RETRO MAN脥A
No fundo do po莽o dos Depeche Mode
路 23 Mar 2018 路 10:45 路
Como sobreviver a Songs Of Faith And Devotion.


Os Depeche Mode não andavam bem em 1993. A pop feita com sintetizadores, que os tornou estrelas mundiais na década anterior, já tinha perdido a guerra para o grunge e para o rock alternativo. Dave Gahan, vocalista, perdeu-se para as drogas e quase morreu em palco - o ataque cardíaco que sofreu, durante um concerto em Nova Orleães, não foi forte o suficiente para o levar. As sessões de gravação de Songs Of Faith And Devotion, e a digressão que se sucedeu ao lançamento do disco, levaram Alan Wilder a abandonar a banda.

Como em qualquer história rock, tudo parecia estar a cair aos bocados, mas resultou num dos melhores discos da carreira dos Depeche Mode - se não mesmo o melhor. É certo que álbuns como Violator terão o seu lugar no cânone, quanto mais não seja pela força de temas como "Personal Jesus" ou "Enjoy The Silence". Mas Songs Of Faith And Devotion é diferente; é um álbum onde a tensão é claramente palpável do início ao fim, onde o desgosto toma uma forma monstruosa e aterradora. É o negrume que já existia em muito do output dos Depeche Mode elevado a 11.



E é, também, o álbum onde a banda britânica rejeita grosso modo os sintetizadores para recuperar as mesmas guitarras que haviam rejeitado no início de carreira. Ouça-se uma canção como "I Feel You", logo a abrir: o riff elástico e repetitivo, a voz de Gahan soando como Lúcifer nos infernos, insurgindo-se contra o mesmo céu que o expulsou.
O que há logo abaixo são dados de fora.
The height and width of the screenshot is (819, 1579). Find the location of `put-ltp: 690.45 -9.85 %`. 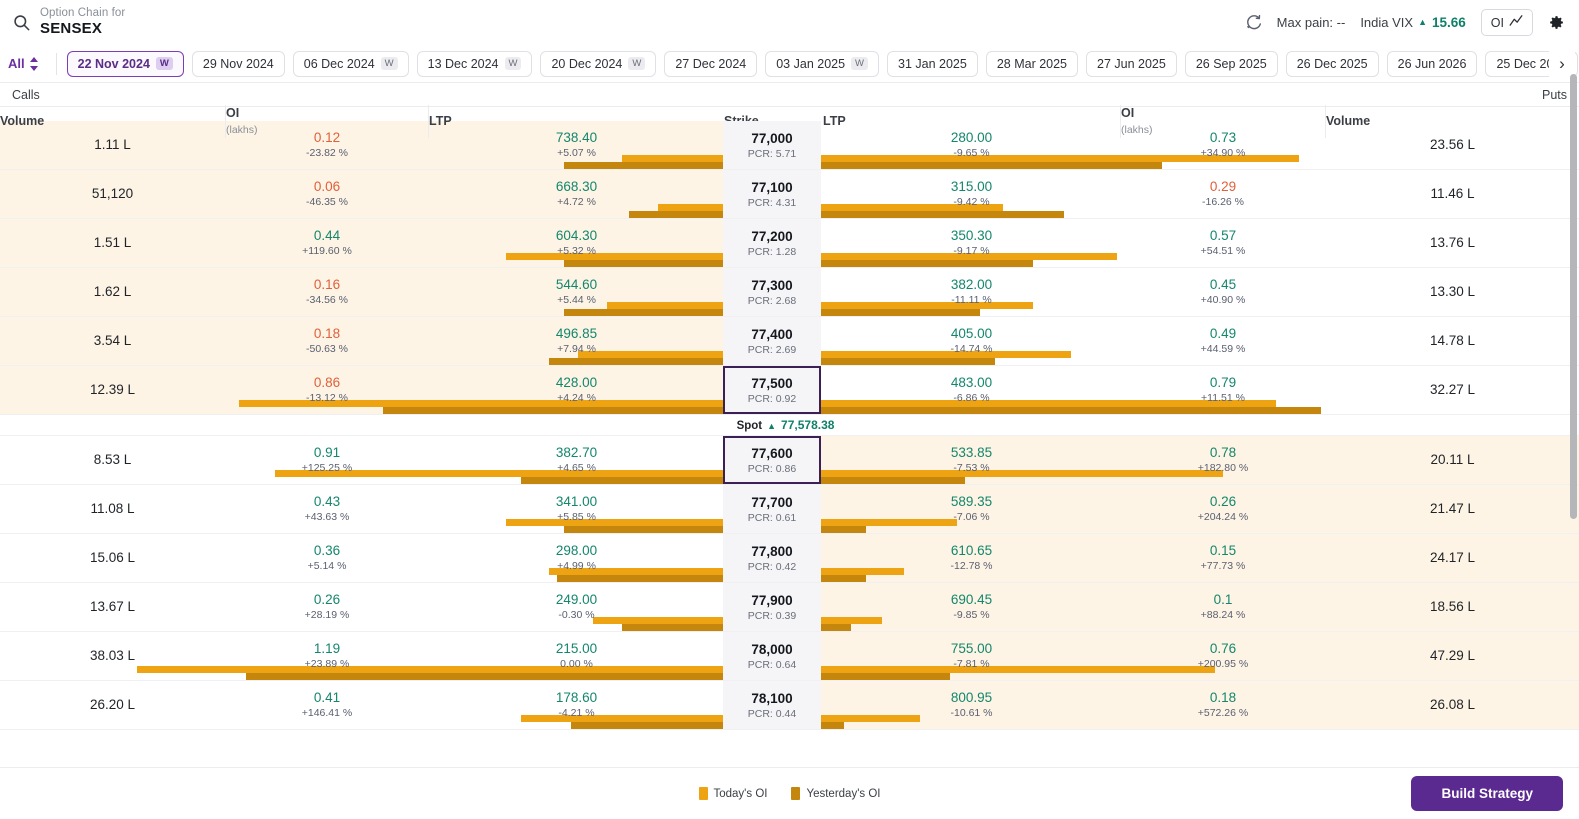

Normalmente, o "épico" costuma guardar em si uma sensação de alegria; ela aqui não existe, é vomitada de forma sarcástica. I feel you..., mas ele ou ela não parecem estar lá. É uma canção sobre um amado invisível, sobre um sexo que nunca aconteceu.

As gravações terão contribuído para este estado de espírito de fundo de poço. Pela primeira vez e sob a batuta de Flood, os Depeche Mode juntaram-se na mesma casa durante vários meses, com o resultado a ser a percepção de que não gostavam assim tanto uns dos outros. Ou de si próprios. Gahan nunca soou tão auto-depreciativo como em Songs Of Faith And Devotion, tapando o brilho e a sensualidade com um par de óculos escuros e heroína. E com um pedido de socorro, repetido vezes sem conta desde então: "Walking In My Shoes".



Após apelos por piedade ("Mercy In You") e acusações ("Judas"), encontramos um dos temas mais sensualmente depressivos dos Depeche Mode: "In Your Room", electrónica negra e concreta que rebenta de forma impiedosa quando entra a bateria. Only you exist here..., ouve-se. O vício de Gahan consome-o e impede-o de se reerguer. Seis minutos de escravatura, um cordão umbilical que liga os Depeche Mode à miséria. O sangue corre infinitamente nas veias à espera que alguém as corte, possibilitando a fuga. Uma ligeira redenção surge no final em "Higher Love", ou talvez não; talvez seja só resignação. I surrender all control to the desire that consumes me whole... .

Os próprios Depeche Mode admitiram por várias vezes que nunca estiveram tão perto do fim como naquela altura. Mas, e isso também é uma história rock, o abismo foi um motor para a criatividade. Ficou provado que Songs Of Faith And Devotion era um álbum especial quando se tornou no primeiro da banda a chegar a número um nas tabelas de vendas britânica e norte-americana. Fica provado hoje, 25 anos após o seu lançamento: ainda soa tão negro, tão depressivo e tão fantástico quanto no passado. A fé, seja no que for, move realmente montanhas.